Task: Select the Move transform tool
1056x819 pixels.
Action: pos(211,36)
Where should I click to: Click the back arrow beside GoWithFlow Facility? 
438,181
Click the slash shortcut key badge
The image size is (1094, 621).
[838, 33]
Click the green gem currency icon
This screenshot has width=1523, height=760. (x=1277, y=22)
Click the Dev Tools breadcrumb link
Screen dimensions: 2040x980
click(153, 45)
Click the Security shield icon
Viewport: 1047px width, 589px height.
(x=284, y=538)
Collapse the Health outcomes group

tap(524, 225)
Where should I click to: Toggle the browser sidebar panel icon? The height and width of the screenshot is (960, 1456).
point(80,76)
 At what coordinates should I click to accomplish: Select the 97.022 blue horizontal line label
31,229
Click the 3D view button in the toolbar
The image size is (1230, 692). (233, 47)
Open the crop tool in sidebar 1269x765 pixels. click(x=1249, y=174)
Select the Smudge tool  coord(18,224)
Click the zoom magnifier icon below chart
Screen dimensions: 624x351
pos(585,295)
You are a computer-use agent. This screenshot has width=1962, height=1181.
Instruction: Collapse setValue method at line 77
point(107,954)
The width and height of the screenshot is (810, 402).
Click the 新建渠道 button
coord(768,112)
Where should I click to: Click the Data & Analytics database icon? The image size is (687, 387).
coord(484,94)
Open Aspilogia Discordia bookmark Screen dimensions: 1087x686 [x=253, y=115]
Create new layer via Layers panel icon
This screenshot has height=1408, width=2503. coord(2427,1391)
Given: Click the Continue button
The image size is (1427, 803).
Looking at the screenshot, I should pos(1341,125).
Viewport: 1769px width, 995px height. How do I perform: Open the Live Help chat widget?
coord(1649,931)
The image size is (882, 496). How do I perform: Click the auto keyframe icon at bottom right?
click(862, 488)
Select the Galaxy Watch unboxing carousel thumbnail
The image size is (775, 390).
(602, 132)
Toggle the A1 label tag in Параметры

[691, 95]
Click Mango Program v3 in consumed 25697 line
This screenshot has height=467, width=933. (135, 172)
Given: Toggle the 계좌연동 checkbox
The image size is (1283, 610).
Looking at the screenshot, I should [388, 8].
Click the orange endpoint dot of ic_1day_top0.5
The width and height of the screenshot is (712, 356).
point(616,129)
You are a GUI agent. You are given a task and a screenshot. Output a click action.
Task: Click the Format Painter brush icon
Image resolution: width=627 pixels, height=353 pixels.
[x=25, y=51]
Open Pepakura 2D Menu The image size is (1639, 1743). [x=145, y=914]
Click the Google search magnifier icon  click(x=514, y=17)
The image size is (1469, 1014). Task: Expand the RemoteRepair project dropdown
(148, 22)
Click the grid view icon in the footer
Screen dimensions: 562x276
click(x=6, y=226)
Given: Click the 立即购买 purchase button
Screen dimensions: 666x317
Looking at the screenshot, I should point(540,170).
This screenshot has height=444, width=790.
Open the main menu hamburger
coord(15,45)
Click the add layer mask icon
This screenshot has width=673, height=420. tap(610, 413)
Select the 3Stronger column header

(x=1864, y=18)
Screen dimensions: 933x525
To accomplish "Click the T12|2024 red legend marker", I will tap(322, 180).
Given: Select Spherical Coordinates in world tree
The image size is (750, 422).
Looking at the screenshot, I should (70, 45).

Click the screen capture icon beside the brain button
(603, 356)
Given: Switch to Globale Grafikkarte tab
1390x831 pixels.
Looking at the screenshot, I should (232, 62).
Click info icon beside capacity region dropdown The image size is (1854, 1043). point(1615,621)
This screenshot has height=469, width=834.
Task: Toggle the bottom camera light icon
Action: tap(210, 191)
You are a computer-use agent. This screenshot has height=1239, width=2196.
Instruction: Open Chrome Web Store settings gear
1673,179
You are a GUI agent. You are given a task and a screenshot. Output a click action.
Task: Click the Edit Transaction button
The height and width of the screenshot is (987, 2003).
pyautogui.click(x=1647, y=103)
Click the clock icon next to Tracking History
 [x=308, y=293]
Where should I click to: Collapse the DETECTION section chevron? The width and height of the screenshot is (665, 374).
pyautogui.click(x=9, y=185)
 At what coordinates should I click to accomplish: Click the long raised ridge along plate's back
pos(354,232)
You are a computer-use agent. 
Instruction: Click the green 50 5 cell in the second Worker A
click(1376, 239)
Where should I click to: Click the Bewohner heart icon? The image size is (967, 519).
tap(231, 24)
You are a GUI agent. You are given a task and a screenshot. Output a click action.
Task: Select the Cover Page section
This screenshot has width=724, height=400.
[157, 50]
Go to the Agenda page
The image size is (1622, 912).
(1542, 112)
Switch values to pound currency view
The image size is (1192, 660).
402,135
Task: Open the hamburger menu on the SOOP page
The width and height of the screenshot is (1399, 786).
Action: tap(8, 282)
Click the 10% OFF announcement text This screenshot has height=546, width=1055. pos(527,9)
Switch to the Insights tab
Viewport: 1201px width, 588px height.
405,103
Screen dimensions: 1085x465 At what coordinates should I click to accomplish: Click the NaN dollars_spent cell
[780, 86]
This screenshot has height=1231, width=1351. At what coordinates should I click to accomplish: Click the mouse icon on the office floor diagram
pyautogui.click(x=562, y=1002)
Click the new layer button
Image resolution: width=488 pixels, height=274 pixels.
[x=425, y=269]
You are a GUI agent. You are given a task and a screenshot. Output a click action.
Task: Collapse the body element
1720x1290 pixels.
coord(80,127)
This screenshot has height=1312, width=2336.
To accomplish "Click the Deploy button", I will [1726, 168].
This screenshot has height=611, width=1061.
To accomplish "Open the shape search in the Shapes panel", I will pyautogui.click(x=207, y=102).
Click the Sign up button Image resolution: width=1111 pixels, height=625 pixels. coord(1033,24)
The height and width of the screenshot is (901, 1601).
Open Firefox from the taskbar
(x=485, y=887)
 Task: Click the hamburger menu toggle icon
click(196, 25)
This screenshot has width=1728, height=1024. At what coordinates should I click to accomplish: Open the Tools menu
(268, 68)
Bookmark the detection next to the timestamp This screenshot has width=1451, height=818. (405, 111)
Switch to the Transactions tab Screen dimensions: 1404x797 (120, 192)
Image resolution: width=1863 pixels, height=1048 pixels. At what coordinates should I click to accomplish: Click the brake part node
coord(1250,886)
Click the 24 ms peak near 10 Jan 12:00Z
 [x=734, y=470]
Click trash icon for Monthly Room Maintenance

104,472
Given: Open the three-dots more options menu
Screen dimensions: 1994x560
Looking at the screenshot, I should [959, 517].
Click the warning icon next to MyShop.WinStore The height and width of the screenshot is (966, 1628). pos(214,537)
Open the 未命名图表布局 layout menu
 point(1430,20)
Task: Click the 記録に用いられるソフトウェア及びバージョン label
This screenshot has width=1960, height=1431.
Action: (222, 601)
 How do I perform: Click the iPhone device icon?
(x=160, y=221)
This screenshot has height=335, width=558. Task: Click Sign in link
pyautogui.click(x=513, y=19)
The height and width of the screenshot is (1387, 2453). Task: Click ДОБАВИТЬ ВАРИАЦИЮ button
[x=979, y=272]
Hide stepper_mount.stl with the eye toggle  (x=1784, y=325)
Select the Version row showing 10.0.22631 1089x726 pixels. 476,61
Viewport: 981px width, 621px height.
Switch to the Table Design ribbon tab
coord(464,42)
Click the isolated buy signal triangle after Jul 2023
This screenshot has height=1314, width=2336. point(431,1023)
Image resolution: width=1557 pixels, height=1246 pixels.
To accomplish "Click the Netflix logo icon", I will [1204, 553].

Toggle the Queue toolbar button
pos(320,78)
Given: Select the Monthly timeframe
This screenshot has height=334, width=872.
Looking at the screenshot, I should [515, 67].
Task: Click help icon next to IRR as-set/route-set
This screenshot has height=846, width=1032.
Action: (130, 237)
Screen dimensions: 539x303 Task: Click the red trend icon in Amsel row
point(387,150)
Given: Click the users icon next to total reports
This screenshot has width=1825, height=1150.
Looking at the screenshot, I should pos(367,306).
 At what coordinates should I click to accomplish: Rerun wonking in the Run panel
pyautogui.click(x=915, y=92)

» TASK BRIEF: Above is a listing; print exactly its lines from the one with "Open Pepakura 2D" through the one with "Click the Google", and no other lines.

» RESULT OF THE TASK:
Open Pepakura 2D Menu The image size is (1639, 1743). [x=145, y=914]
Click the Google search magnifier icon  click(x=514, y=17)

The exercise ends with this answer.